The Intervenors were represented and advised by the Philadelphia office of Ballard Spahr LLP, by lead trial counsel and head of the firms Insurance Practice Group Douglas Y. Christian, litigators Damian L. DiNicola and Benjamin M. Schmidt, Business and Finance partner Justin P. Klein, and Senior Paralegal/Trial Support Specialist Keith A. Garland, Sr.
A copy of the Courts Memorandum Opinion and Order in Michael F. Consedine, Insurance Commissioner of the Commonwealth of Pennsylvania v. Penn Treaty Network American Insurance Company, Nos. 4 and 5 M.D. 2009 (Pa. Cmwlth. May 3, 2012) is available at http://www.penntreatyamerican.com/investornews.asp.
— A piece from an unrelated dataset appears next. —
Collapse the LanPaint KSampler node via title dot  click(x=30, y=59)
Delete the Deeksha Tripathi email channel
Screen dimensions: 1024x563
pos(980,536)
Questions may be directed to Eugene J. Woznicki at (469) 287-7044 or (469) 438-9742.
Many of the statements in this press release are forward looking within the meaning of the Private Securities Litigation Reform Act of 1995, including statements regarding the rehabilitation proceedings, working with the Pennsylvania Insurance Department to form a plan of rehabilitation, and the ability to obtain premium rate increases and utilize other rehabilitation approaches, and are based on the reasonable assumptions of PTACs management and board of directors at the time of this press release. These statements involve known and unknown risks, uncertainties and other factors that may cause the actual results to be materially different from those expressed or implied by any forward-looking statements. Although we believe that the expectations reflected in these forward-looking statements are reasonable, we can give no assurance that such expectations will prove to be correct. We disclaim any intention or obligation to update or revise any forward-looking statements, whether as a result of new information, future events or otherwise.